Из хороших моментов для экспортеров также хочу обозначить, что в планы Правительства заложен проект по расширению в два раза пропускной способности БАМ и Транссиба. Это дорогостоящий проект, который будет реализован планово в течение 3-5 лет. На Дальнем Востоке, таким образом, открывается окно экспорта, что особенно важно для Поволжья, Урала и Сибири. Здесь будет доступ к таким крупным импортерам, как Китай, Япония, США, Австралия, Индонезия, Филиппины.

— Какие еще направления экспорта могут реально заработать в ближайшие годы?

— Я сам являюсь действующим предпринимателем и активно занимаюсь внешнеэкономической деятельностью с 2002 года. Имею опыт экспорта разной продукции в различные страны мира. И сейчас есть несколько гипотез, над которыми нам всем можно подумать.

Я лично участвую в деятельности рабочей группы по налаживанию транзита ж/д магистрали «Баку-Тбилиси-Карс». От Карса мы имеем функционирующую ж/д инфраструктуру до Багдада, который имеет потенциал импорта до 4 млн тонн зерна. Поэтому, в принципе, проработка и запуск сухопутного канала движения зерновых культур через рынки потребителей в лице Азербайджана, Грузии и Турции позволят сформировать грузопоток на рынки общим объемом 14 млн тонн. Мы могли бы запустить столь важный канал по уже существующей инфраструктуре, просто договорившись на межгосударственном уровне о тарифах и правилах взаимодействия, о безопасности вагонного парка, о тяге и перегрузочных станциях.

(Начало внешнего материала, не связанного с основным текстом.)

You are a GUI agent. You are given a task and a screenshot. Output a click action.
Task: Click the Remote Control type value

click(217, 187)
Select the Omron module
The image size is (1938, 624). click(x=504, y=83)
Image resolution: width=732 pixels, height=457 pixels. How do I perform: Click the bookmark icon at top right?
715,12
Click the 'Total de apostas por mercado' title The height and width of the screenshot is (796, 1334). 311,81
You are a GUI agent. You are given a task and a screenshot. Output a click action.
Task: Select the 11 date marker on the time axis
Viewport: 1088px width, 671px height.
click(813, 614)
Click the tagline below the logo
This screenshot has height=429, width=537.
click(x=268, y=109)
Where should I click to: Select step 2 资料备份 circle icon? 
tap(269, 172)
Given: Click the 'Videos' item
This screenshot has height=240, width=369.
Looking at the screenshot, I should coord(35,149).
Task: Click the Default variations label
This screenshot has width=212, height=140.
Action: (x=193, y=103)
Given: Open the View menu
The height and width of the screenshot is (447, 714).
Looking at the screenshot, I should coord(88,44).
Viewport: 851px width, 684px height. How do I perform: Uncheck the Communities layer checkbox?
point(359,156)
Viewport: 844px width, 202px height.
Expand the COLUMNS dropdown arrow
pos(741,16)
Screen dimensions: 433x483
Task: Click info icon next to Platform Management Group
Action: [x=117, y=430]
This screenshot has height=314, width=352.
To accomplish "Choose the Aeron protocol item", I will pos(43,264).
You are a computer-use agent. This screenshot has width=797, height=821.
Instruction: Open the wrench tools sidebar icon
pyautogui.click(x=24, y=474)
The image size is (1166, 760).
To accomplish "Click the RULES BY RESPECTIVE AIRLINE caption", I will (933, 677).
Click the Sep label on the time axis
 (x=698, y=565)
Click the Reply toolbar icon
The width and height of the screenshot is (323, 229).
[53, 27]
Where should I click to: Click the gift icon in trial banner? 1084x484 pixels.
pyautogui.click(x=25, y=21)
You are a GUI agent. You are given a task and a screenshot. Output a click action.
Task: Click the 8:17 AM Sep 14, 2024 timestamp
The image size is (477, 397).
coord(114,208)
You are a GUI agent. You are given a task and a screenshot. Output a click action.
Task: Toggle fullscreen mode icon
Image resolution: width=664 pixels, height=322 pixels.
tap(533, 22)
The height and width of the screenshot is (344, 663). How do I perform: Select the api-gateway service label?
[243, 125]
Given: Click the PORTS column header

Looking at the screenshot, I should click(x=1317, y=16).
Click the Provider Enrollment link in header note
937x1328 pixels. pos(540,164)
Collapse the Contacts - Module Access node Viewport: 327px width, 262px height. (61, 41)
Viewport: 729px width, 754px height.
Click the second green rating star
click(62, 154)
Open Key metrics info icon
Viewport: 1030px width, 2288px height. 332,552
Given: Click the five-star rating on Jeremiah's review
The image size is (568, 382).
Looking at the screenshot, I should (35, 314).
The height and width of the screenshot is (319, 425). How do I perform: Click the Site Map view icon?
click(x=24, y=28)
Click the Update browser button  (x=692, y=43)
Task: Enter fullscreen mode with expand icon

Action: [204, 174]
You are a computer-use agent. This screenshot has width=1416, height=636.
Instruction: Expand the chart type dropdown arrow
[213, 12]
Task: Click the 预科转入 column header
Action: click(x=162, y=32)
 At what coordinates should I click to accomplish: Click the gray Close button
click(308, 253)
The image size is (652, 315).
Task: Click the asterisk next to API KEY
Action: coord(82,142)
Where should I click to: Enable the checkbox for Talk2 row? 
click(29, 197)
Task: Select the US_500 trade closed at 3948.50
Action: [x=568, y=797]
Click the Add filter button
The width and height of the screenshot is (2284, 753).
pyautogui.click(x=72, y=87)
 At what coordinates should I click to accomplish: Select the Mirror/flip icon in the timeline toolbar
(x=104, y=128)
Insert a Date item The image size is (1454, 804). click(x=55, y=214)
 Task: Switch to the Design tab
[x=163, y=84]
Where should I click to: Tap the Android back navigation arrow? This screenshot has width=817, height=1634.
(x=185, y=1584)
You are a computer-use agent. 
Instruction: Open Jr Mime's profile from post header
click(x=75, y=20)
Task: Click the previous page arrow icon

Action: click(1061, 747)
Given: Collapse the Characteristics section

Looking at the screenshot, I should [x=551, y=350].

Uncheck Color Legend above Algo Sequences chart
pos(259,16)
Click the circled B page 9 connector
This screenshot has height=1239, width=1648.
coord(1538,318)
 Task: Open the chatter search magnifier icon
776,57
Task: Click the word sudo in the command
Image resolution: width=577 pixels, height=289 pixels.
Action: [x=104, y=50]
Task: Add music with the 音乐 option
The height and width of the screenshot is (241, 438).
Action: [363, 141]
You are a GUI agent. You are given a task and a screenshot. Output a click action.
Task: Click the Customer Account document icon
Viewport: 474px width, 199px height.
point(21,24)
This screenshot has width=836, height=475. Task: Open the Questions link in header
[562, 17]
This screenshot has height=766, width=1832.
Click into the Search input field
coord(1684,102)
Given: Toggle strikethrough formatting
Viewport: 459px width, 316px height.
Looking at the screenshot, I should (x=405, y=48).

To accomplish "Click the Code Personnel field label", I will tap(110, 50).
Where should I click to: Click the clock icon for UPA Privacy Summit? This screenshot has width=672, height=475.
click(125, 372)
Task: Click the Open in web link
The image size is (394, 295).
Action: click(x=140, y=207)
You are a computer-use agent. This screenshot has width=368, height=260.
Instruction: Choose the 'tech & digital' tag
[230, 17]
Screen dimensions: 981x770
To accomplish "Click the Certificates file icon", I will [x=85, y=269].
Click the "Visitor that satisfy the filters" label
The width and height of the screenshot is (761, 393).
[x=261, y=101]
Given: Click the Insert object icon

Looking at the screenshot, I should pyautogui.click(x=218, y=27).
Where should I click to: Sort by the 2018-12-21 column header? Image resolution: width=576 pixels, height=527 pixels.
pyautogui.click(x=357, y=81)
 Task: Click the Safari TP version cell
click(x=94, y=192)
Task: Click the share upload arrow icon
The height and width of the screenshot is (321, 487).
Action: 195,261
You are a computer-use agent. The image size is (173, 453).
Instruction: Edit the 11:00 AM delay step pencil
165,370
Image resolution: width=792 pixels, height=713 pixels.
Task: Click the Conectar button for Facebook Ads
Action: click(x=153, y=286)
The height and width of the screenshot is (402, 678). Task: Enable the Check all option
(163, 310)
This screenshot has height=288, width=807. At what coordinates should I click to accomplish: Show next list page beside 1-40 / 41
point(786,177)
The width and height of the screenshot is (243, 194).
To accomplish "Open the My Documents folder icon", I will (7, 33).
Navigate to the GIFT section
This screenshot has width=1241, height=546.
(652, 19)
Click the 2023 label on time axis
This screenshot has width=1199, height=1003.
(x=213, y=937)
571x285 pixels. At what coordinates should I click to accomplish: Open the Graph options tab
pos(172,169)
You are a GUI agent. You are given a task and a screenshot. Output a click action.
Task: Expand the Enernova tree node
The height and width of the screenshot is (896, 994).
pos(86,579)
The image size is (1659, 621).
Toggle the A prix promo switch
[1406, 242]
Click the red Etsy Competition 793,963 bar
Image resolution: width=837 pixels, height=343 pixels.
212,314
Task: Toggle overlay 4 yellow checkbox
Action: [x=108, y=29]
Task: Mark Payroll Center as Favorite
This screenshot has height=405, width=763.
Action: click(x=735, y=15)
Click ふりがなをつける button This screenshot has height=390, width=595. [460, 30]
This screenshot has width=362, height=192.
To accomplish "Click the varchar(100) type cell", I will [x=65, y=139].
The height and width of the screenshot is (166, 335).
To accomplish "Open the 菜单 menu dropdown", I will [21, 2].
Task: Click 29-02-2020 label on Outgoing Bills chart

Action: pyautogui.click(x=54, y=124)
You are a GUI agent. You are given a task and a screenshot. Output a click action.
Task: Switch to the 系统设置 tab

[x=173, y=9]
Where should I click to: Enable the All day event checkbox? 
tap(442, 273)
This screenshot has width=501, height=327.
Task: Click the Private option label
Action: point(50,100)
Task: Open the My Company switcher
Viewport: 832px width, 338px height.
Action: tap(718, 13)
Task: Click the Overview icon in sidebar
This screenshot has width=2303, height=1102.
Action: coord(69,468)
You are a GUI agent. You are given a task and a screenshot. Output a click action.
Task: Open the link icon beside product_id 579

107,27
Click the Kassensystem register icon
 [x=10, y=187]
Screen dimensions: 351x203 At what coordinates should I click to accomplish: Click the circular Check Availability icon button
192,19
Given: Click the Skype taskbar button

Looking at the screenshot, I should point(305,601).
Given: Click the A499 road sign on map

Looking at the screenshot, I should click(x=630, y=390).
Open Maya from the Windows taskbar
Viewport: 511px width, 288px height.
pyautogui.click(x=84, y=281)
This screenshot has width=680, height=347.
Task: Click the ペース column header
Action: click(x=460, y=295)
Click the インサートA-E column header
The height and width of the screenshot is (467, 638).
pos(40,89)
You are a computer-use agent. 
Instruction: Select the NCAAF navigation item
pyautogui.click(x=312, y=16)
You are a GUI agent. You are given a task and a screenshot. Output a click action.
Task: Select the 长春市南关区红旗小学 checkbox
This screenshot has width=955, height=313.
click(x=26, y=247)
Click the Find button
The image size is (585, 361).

Второй момент — запуск коридора «Север-Юг». Проекту уже очень много лет, этот водно-железнодорожный путь с севера на Персидский залив через территорию Ирана позволяет в перспективе выйти с дешевым транзитом на индийский рынок. Сейчас водный транзит в Индию очень дорогостоящий, через два океана и четыре коммерческих пролива-канала. Но проект «Север-Юг» позволит значительно удешевить экспорт и даст возможность участвовать в этом небольшим экспортерам.

Кроме того, я вижу большой большой потенциал такой малозадействованной ниши, как использование возвратных контейнеров для торговли зерновыми на Африку и Дальний Восток.